The Associated Press is reporting that the Jamaica Anti-Doping Commission has officially been audited by the World Anti-Doping Agency because of inconsistent out-of-competition drug testing in the months leading up to the 2012 Summer Olympics in London.

Jamaica's Olympic athletes dominated their competition, specifically in track and field, in which the island's star runner, Usain Bolt, won gold medals in the 100- and 200-meter races, becoming the first athlete to do so at consecutive games (he first accomplished the feat in the 2008 Beijing Olympics).

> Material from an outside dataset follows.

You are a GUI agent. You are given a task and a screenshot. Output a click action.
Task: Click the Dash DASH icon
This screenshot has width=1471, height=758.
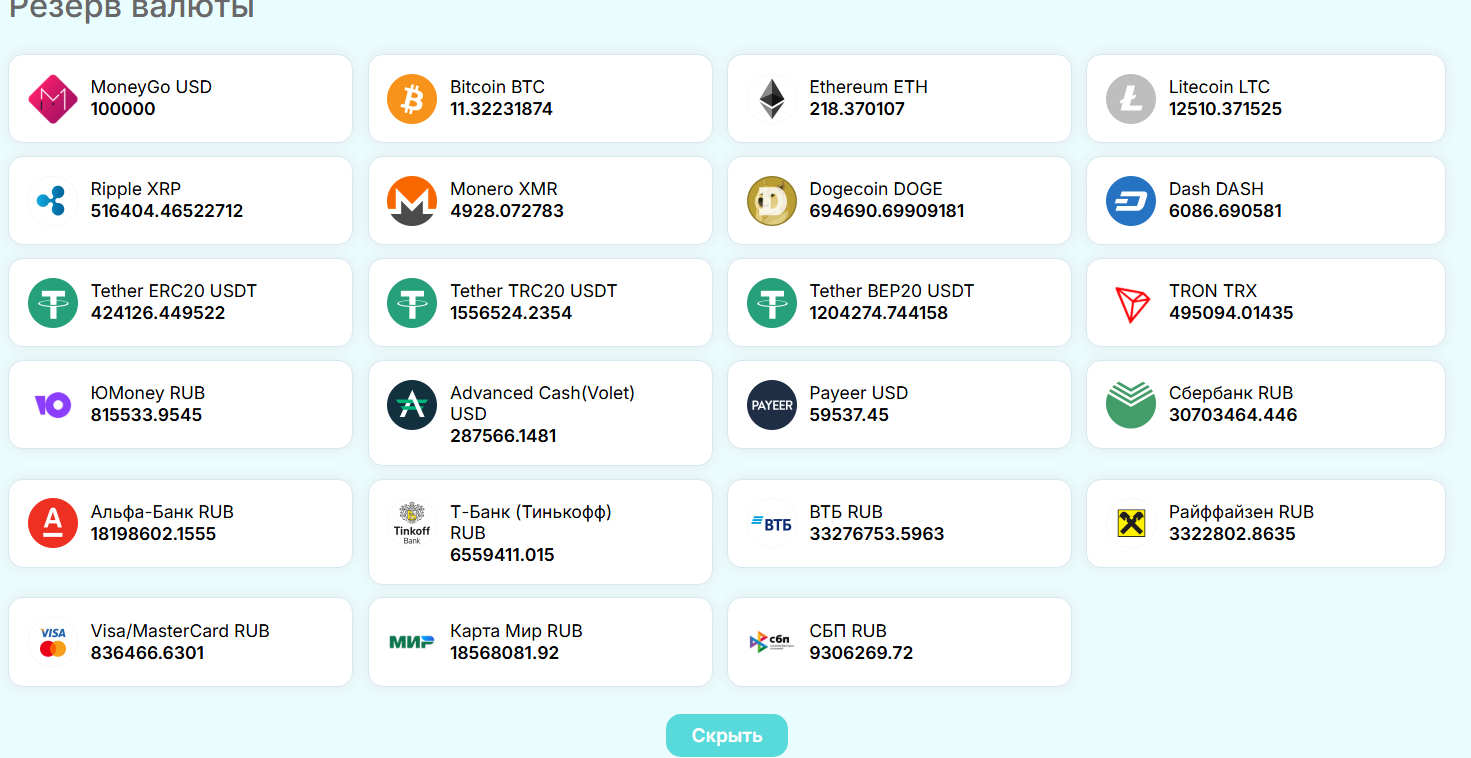coord(1131,200)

The audit was prompted after Sports Illustrated published an article by former JADCO Executive Director Renee Anne Shirley in August. Shirley called out her former colleagues, accusing them of not doing enough testing, specifically in the five months leading up to the London Games in July 2012. She wrote:

The current program -- while improved -- makes a mockery of Jamaica's posturing and flames suspicion more than it douses it. Between the time Between the time the current board was appointed, in February 2012, and the start of the London Olympics late last July, out-of-date testing kits and limited staffing resources resulted in a total of one out-of-competition test. 

Dr. Herbert Elliott, who was Jamaica's team doctor at the London Games and is the chairman of JADCO, called Shirley a traitor and a liar. "Ms. Shirley has done this country and herself a great deal of harm by saying things that are not totally in keeping with the truth," he said.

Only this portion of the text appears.